The last words of General of the Army Douglas MacArthur’s farewell speech at West Point went like this: “…when I cross the river, my last conscious thoughts will be of the Corps, the Corps, the Corps.”
It wouldn’t surprise me if when John Bogle gives his farewell speech—which I hope is years away—his coda will be “The client. The client. The client.”
I had the honor of participating in the John C. Bogle Legacy Forum, which was organized by the Institute for the Fiduciary Standard, on Jan. 31 at the Museum of American Finance in lower Manhattan. The day-long event featured a fireside chat between Paul Volcker and Mr. Bogle and a panel that included no less than three former SEC Chairmen—Harvey Pitt, Arthur Levitt and David Ruder—and Tim Ryan of SIFMA. There was a who’s-who conclave of investment gurus moderated by Roger Ibbotson that included Burton Malkiel of Princeton, David Swenson of Yale and Vanguard CIO Gus Sauter. Gary Gensler of the CFTC spoke. The final session was a scintillating discussion of the impact of John Bogle’s writings. (OK, I was the moderator of that final session, so consider the source of the term “scintillating.”)
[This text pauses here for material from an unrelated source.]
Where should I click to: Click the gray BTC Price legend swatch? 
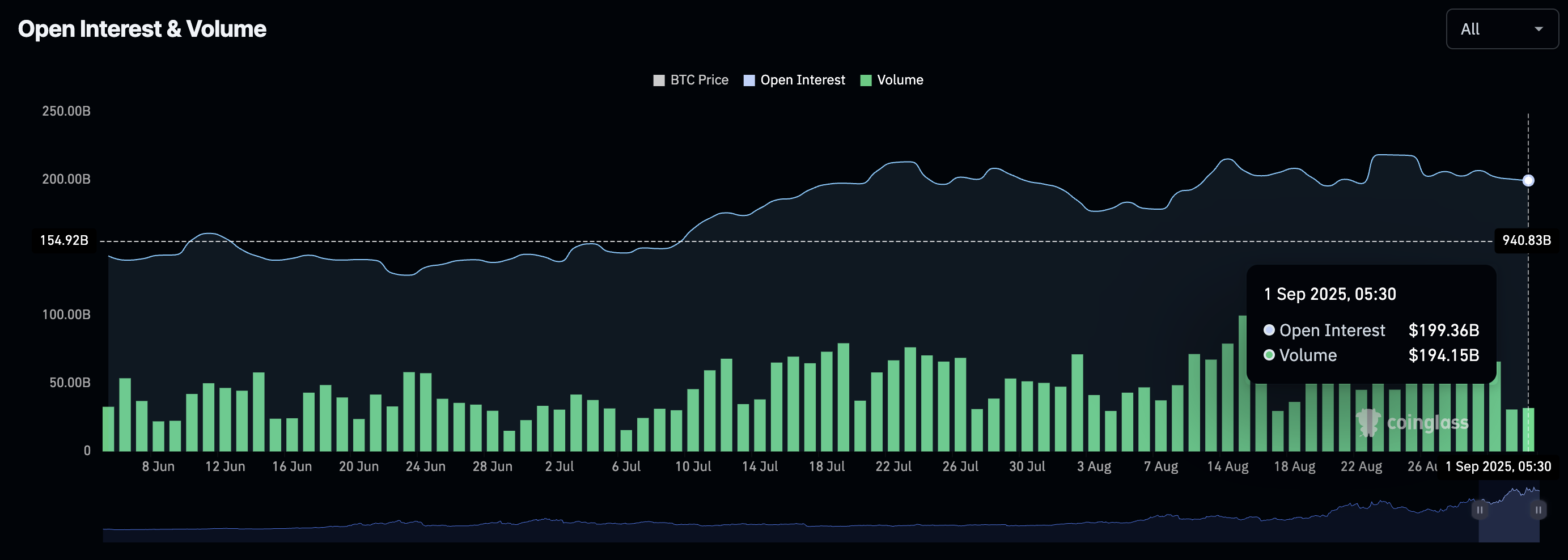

What I found striking was that among these titans of Wall St., of academia and financial services, Bogle stood out for one trait in particular: He kept talking about clients, about end investors, kept bringing around the conversation to how the actions of the academics and the regulators and the mutual fund industry affect the American investor.
That’s not what you normally get when Wall Streeters convene to congratulate themselves on their great investing acumen. It’s also not the first topic of conversation, as a rule, among advisors. Too often, it’s about how big your book is or how much money you have under management. (Interestingly, I can’t recall hearing that bit of boasting from women advisors, but that’s a discussion for another time).
John Bogle has never lost track of what’s important in this business. He’s never lost his focus in his books, his speeches, his Congressional testimony and his media appearances that all of us in the financial services industry must put the client first. You could argue with Bogle about the wisdom of the indexed mutual fund approach to investing, though the growing popularity of ETFs among advisors seems to validate that approach. Even the aforementioned Mr. Swenson of Yale told the audience that he thinks there are only two paths to successful investing: the index approach or to hire all the really smart people you can to embrace the world of alternatives.
That’s why putting your client first is so important. That’s why Bogle is on record as supporting a fiduciary standard for all advice givers. That, too, is why he calls for a “fiduciary society” in this country that allows for market capitalism to flourish while tempering capitalism’s essential selfishness. The 2008-2009 financial meltdown was, Bogle has said, a “crisis of ethics proportions.” His legacy is to embrace your higher calling, to be a moral absolutist, not a relativist. Be a fiduciary.